Philadelphia 76ers’te 5 sene yardımcı antrenör olan Lloyd Pierce, 11 Mayıs 2018’de Atlanta’nın başına getirilmişti. Beş senelik Philly macerasında birçok çaylak oyuncuyla çalışan Pierce için Atlanta, biçilmiş kaftan. Özellikle de Trae Young gibi şutör ve pasör çaylak kısalarla çalışmayı seven Pierce, genç yıldızının yanına John Collins’i de başarılı bir şekilde monte etti. Klasik pivot tanımını başarılı olarak sahaya yansıtan ve modern uzunun gerekliliklerini de kısmen getiren –maç başına 2.5 üçlük denemesi ve 0.9 isabet, oyun çabukluğu ve switch savunması da bulunuyor- Collins, Trae Young ile harika bir ikili olmayı başardı. Her ne kadar Young, şut özellikleri ile ön plana çıkarılsa da aslında harika bir pasör. İçgüdüsel olarak seti oynatabilen, hücum rotasyonu zarara uğradığında da kreatif çözümler üreten Young, John Collins’in de takımda bulunmasıyla Atlanta’nın tam kapasiteli çekirdeğini oluşturuyor.

Bu ikilinin yanında ortalamanın çok üzerinde şutör ve iyi bir atlet Kevin Huerter, tamamlayıcı rolünü sahada üstlenen DeAndre Bembry, Kent Bazemore, Taurean Prince, Omari Spellman ve Alex Len, John Collins’in zaaflarını kamufle eden saf yetenek Dewayne Dedmon ve tabii ki bu genç nüvenin ‘Usta Splinter’ı Vince Carter.. Biraz önce isimlerini okuduğunuz oyuncuların beş tanesi çaylak kontratta yani Hawks, seneye iki yıldız almak için yeterli maaş boşluğu elde edecek. ABD’nin en büyük dördüncü şehri olmasında rağmen basketbol ruhundan uzak olan Atlanta, yıldız oyuncuları şehrine çekmesi için epey bir uğraş vermeli. Kemba Walker veya Khris Middleton’dan ziyade Tobias Harris, Jimmy Butler ve Kevin Durant hamleleri Konferansta yükselmek adına daha gerçekçi olacaktır. Evet bu üç isim arasında Kyrie Irving ve Kawhi Leonard yok; çünkü, Kyrie’nin gençlerle olan sınavını gördük ve Leonard’ın Atlanta’da en fazla 5 hafta geçirebileceğini tahmin ediyorum.. Son olarak; şu anki Mock Draft listelerinde Atlanta’nın 5-8 arasında iki yerden seçim yapacağı söyleniyor. Sıralamanın nasıl olacağı bilinmez ancak Coby White, De’Andre Hunter, Rui Hachimura, Romeo Langford, Cam Reddish ve Ty Jerome havuzundan ikisi Hawks kadrosuna katılabilir. Bu oyuncuları özellikle ayırmak istedim çünkü bu isimler Hawks’ın ihtiyaç duyduğu ek skorer, savunma sertliği ve teknik yeterliliğe sahipler.

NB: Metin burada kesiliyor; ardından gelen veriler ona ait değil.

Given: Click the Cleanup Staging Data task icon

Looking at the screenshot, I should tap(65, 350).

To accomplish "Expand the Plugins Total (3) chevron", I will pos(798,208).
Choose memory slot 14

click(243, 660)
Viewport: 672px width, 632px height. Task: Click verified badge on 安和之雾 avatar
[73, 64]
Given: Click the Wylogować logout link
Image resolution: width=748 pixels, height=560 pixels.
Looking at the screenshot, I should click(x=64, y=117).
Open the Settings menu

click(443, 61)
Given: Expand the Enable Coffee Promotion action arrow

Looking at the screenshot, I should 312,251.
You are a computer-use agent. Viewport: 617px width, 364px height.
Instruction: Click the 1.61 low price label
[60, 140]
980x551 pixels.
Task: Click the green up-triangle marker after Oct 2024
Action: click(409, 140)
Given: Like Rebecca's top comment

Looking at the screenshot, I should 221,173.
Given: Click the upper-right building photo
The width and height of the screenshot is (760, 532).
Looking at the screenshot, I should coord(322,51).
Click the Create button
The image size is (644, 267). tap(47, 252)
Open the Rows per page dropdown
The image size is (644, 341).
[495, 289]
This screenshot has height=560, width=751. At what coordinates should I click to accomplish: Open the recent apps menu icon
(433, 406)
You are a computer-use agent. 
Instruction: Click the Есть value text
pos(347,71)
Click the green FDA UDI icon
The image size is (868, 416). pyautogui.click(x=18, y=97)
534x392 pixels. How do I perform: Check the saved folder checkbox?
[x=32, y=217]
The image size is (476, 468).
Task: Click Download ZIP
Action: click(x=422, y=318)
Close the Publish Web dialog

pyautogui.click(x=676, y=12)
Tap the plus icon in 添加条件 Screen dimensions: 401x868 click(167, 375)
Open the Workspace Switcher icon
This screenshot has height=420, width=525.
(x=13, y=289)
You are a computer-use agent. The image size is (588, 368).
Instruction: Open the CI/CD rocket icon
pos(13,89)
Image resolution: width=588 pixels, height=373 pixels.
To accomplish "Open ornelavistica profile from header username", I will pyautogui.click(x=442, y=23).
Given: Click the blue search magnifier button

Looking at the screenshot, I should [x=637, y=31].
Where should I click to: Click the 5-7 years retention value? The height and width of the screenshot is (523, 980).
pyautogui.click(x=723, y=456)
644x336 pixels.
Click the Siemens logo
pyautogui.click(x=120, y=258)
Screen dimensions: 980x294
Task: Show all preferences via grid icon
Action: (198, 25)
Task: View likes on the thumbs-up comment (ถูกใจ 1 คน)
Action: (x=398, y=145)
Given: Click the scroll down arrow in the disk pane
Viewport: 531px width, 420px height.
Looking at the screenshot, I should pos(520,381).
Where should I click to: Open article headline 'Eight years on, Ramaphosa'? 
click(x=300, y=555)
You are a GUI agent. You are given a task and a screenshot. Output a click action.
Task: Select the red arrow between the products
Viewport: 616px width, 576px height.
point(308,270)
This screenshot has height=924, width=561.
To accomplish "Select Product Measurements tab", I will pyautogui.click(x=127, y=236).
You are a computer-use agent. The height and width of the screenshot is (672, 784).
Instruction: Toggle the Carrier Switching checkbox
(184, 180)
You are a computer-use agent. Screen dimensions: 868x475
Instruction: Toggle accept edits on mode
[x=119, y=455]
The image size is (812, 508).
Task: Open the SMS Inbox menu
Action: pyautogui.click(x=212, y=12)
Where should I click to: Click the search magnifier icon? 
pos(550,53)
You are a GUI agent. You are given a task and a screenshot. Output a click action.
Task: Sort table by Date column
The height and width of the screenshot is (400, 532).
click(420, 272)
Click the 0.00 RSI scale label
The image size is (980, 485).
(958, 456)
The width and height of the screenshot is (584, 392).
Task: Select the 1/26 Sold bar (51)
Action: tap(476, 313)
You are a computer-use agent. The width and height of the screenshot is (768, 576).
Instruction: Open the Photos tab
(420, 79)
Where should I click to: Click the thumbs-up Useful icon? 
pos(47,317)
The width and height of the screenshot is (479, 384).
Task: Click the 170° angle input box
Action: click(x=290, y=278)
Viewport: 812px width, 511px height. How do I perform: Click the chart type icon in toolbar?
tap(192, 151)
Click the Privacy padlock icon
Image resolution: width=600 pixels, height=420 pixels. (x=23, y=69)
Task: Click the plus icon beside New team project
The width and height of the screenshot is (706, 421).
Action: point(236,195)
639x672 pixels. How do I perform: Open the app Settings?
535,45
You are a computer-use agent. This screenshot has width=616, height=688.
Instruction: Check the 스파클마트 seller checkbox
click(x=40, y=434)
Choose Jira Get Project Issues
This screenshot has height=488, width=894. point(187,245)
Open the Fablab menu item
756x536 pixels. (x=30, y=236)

19. yüzyılın ilk çeyreğinde küllerinden doğmayı başarmıştı Atlanta şehri; Mike Budenholzer’ın ‘elit’ kadrosu sıfır çekince her şey yanıp yıkılmıştı, ama kadro hızla yapılandı ve sezonun ikinci bölümünde iyi bir ışık verdi. İki asır önce koskoca şehrin başarısını parkelerin milyon dolarlık genç yıldızların başarması için artık her şey hazır.